Dense tree coverage is to blame for most of the power issues in the region, according to Penelec.
But reliable service can be difficult to expect, according to Hagen-Frederiksen, who added that dense trees, an increase in the severity of storms in the region, as well as the death of the Ash tree population, have only made it harder to keep service uninterrupted.
With the right amount of funding and resources any utility could offer perfect service, he added, but this would drive the cost of electricity up to an unattainable level.
“How much should an individual utility go to provide uninterrupted service,” Hagen-Frederiksen asked.
Not every electric company has as serious of a problem with the trees. Sullivan County Rural Electric Cooperative, services just under 6,000 customers in Sullivan, Bradford and Lycoming counties.
According to Steve Brady, a board member with Sullivan County Rural Electric, the small customer-owned cooperative uses Penelec lines to service some of its clients, some of whom live just 10 minutes away from Powy’s Curve in Gamble Township.
To ensure that its customers see less interruption in service, Sullivan County Rural Electric has built in redundancies to the system so that when service goes out, it can be restored in minutes or an hour, rather than a couple of days.

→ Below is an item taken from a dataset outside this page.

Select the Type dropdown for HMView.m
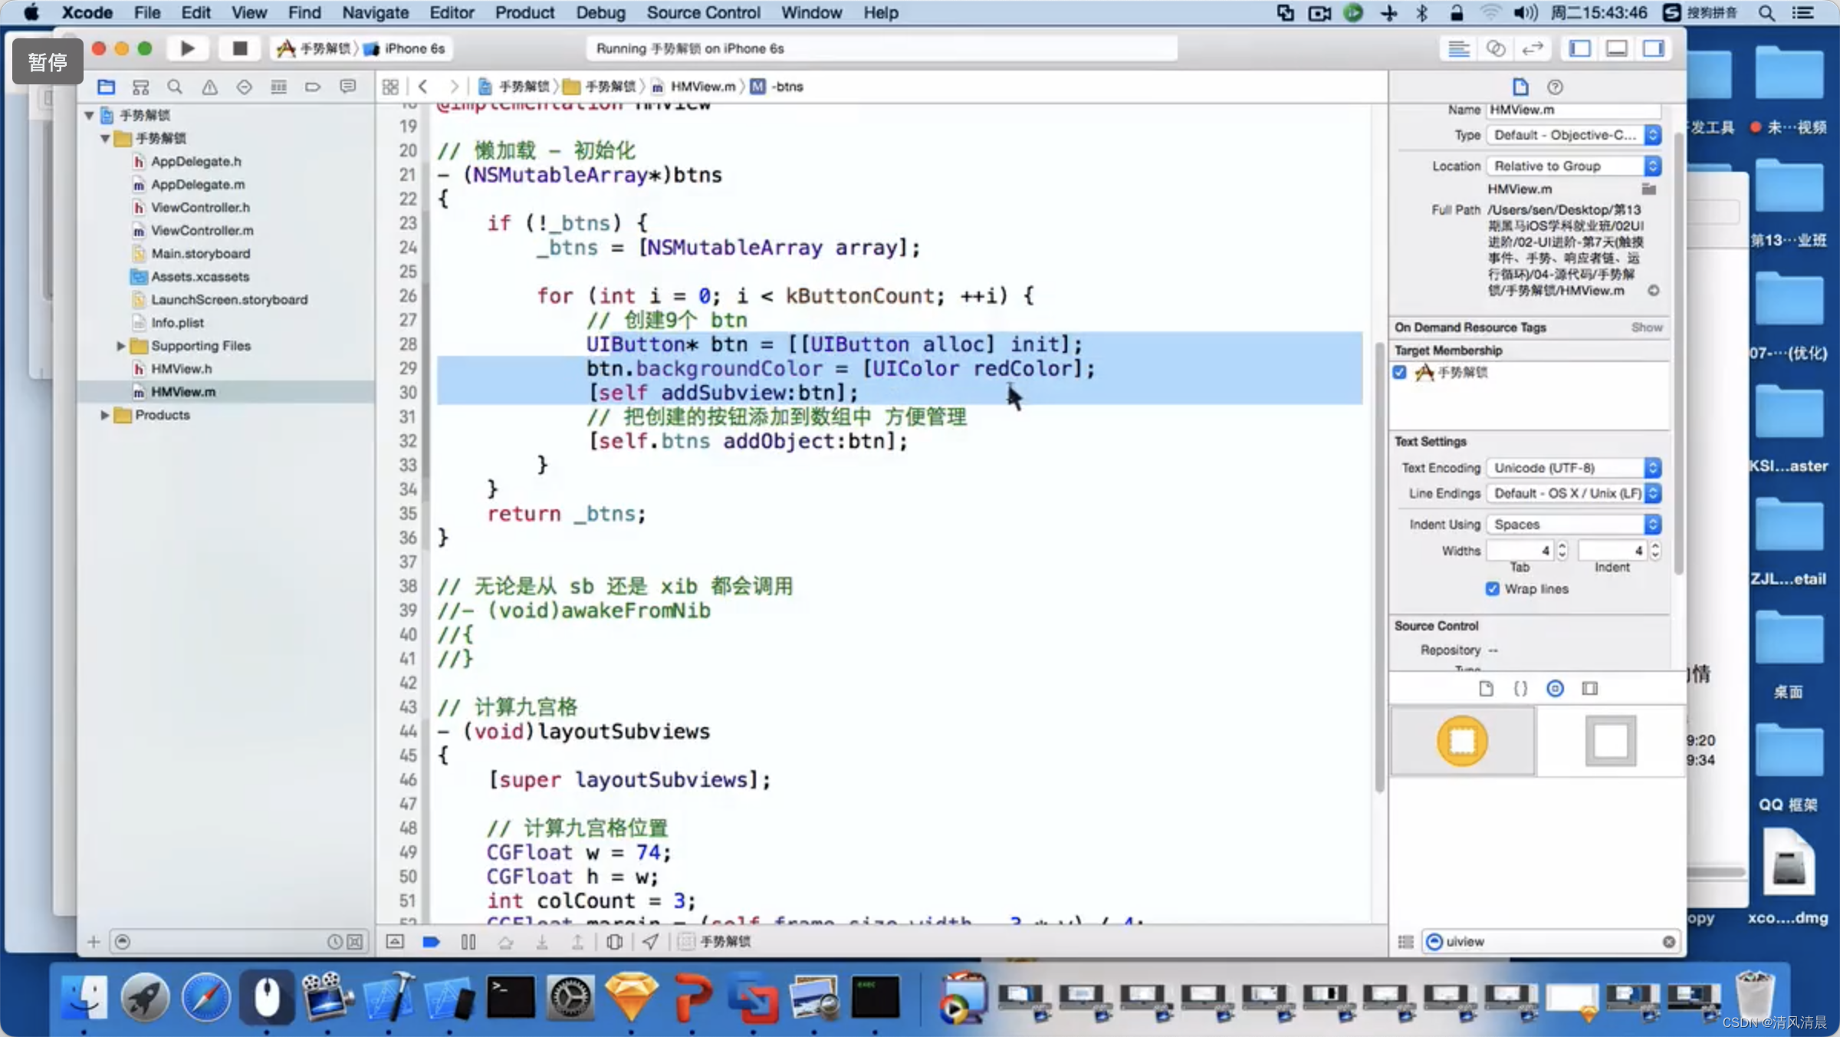The height and width of the screenshot is (1037, 1840). coord(1573,134)
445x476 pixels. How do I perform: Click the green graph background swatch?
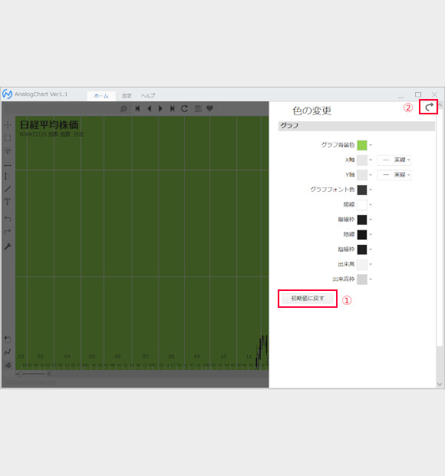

“When one substation goes down, we have a lot of back-feeding and redundancy,” Brady said, adding that Rural Electric distributes power through Penelec and PPL. “They (Penelec) certainly don’t have the redundancy we have of two other companies.”
In August, Swift filed a complaint with the PUC in the hopes that an investigation would be launched.
She received a response detailing that her home has had three outages due to equipment failure and 11 outages due to trees. Penelec also reported that 1,900 trees were cut in the service area.
The letter went on to state, “Please note, at the informal level, the Bureau of Consumer Services has limited authority to resolve your service issue, and we have closed your informal complaint.”
According to Swift, she said she was told the issue was considered resolved and the commission wouldn’t look into it further.
Penelec did not respond to calls for comment for this article.
It’s unclear if anything will change for the residents along Powy’s Curve. Some along the road have accepted things the way they are, and now, even Swift who is not afraid to make her voice heard, has lost hope it will ever get better.